Endothelial keratoplasty

Endothelial keratoplasty replaces the patient's endothelium with a transplanted disc of posterior stroma/Descemets/endothelium or Descemets/endothelium.
This relatively new procedure has revolutionized treatment of disorders of the innermost layer of the cornea. Unlike a full-thickness corneal transplant, the surgery can be performed with one or no sutures. Patients may recover functional vision in days to weeks, as opposed to up to a year with full thickness transplants. However, an Australian study has shown that despite its benefits, the loss of endothelial cells that maintain transparency is much higher in DSEK compared to a full-thickness corneal transplant. The reason may be greater tissue manipulation during surgery, the study concluded.
During surgery the patient's corneal endothelium is removed and replaced with donor tissue. With DSEK, the donor includes a thin layer of stroma, as well as endothelium, and is commonly 100–150 μm thick. With DMEK, only the endothelium is transplanted. In the immediate postoperative period the donor tissue is held in position with an air bubble placed inside the eye. The tissue self-adheres in a short period and the air is adsorbed into the surrounding tissues.
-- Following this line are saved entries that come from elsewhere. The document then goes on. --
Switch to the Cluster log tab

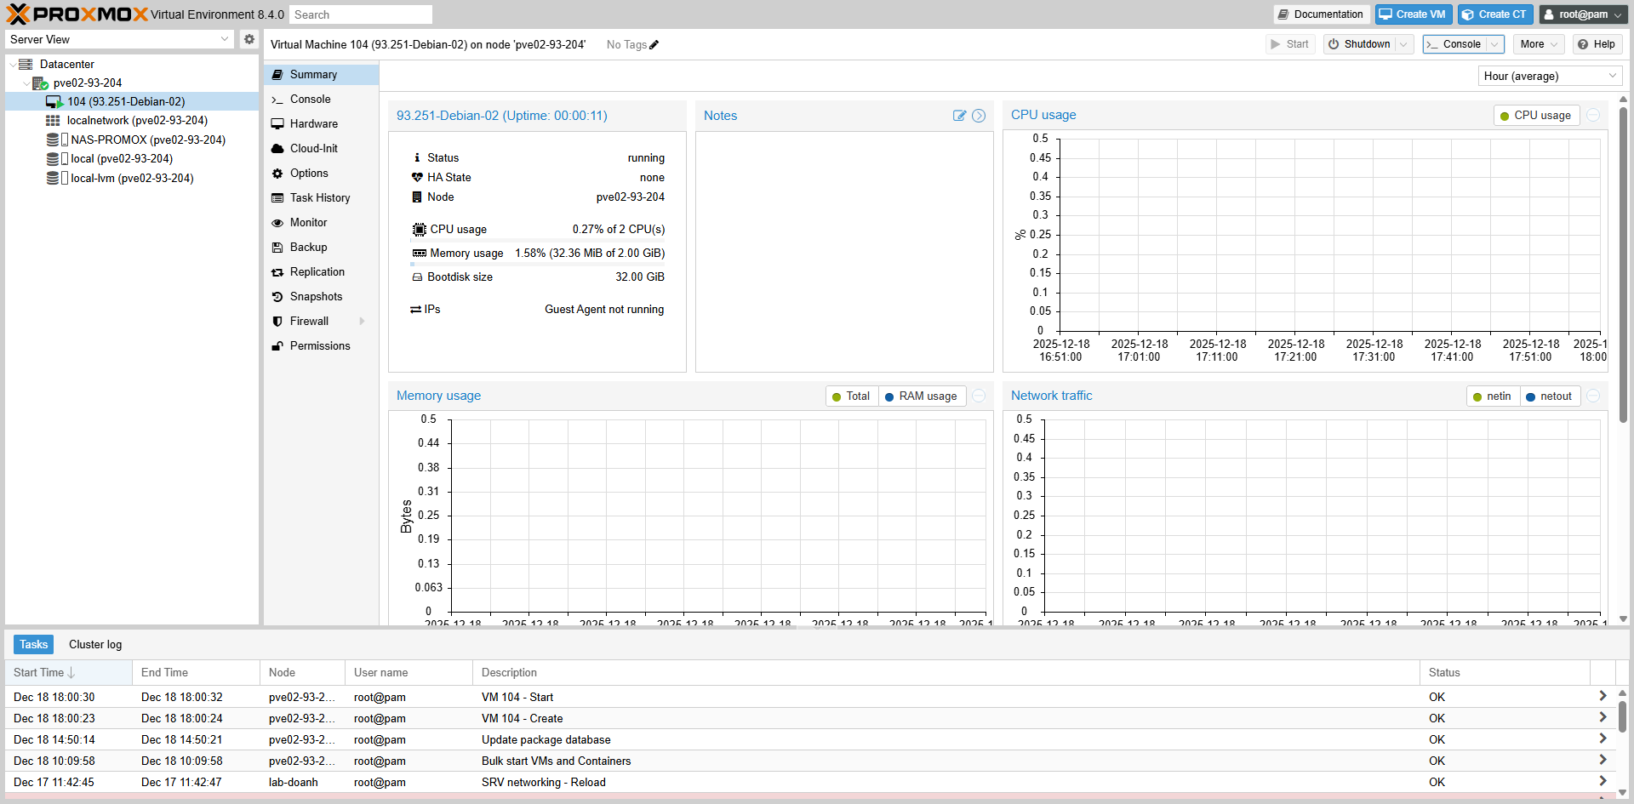[x=95, y=644]
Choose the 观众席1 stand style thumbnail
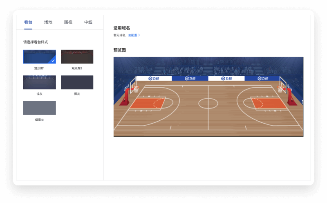Image resolution: width=327 pixels, height=203 pixels. tap(39, 56)
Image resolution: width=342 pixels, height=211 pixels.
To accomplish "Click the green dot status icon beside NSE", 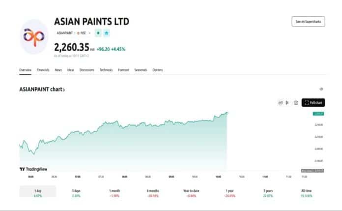I will (98, 33).
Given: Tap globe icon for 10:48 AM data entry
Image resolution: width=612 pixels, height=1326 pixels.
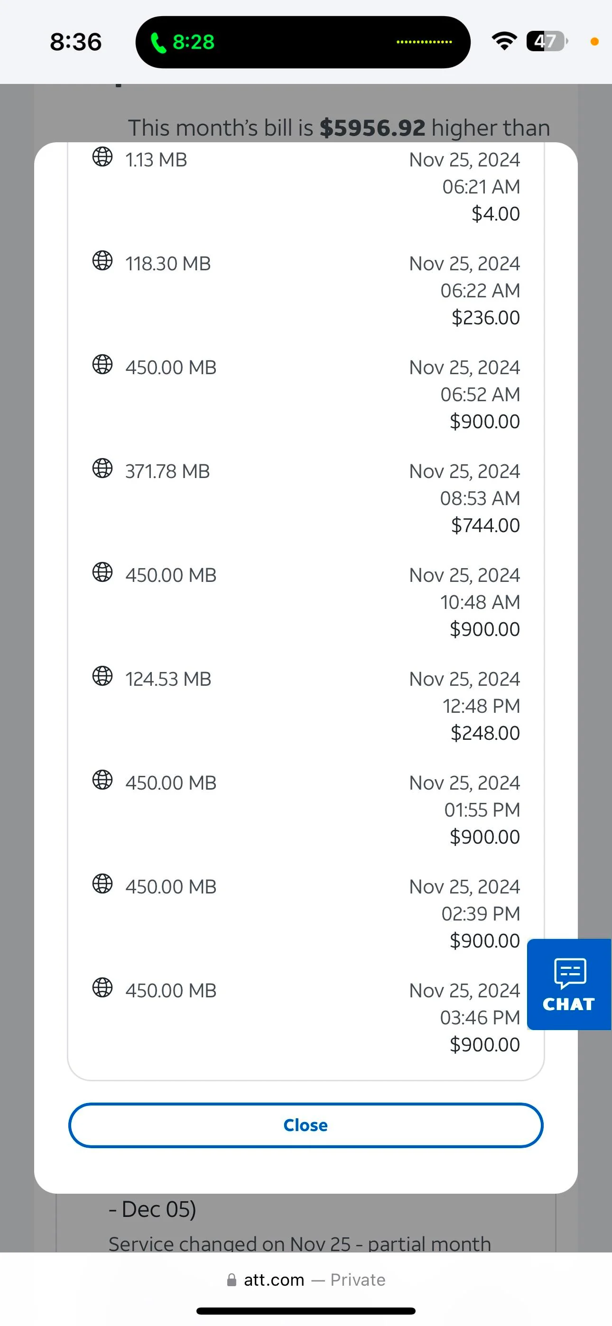Looking at the screenshot, I should [x=103, y=572].
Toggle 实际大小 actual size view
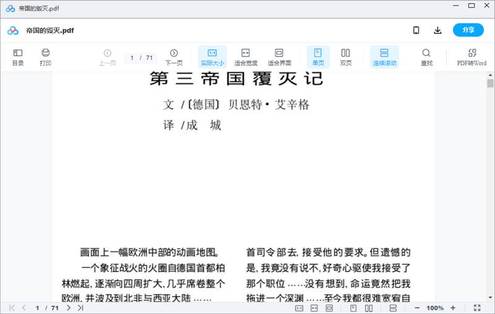Screen dimensions: 495x314 pos(212,57)
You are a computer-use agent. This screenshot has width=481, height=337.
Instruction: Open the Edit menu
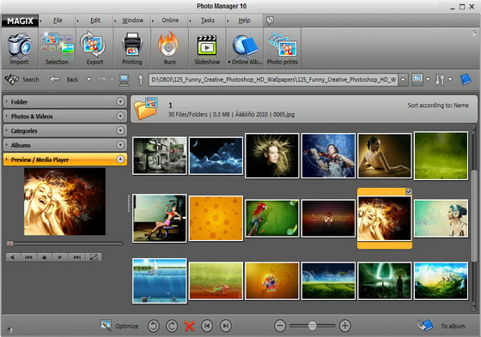click(x=95, y=21)
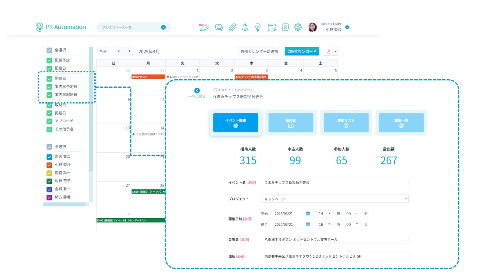
Task: Click the 外部カレンダーに連携 button
Action: click(259, 52)
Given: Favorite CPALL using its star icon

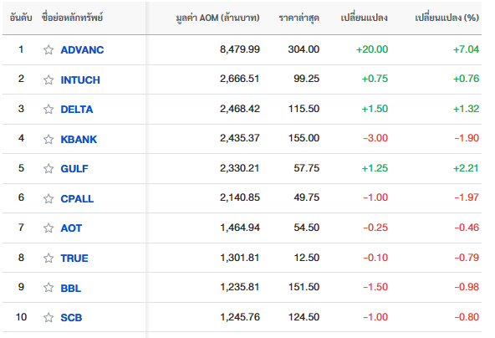Looking at the screenshot, I should pyautogui.click(x=48, y=198).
Complications include displacement of the donor tissue requiring repositioning. This is more common with DMEK than DSEK. Folds in the donor tissue may reduce the quality of vision, requiring repair. Rejection of the donor tissue may require repeating the procedure. Gradual reduction in endothelial cell density over time can lead to loss of clarity and require repeating the procedure.
Patients with endothelial transplants frequently achieve best corrected vision in the 20/30 to 20/40 range, although some reach 20/20. Optical irregularity at the graft/host interface may limit vision below 20/20.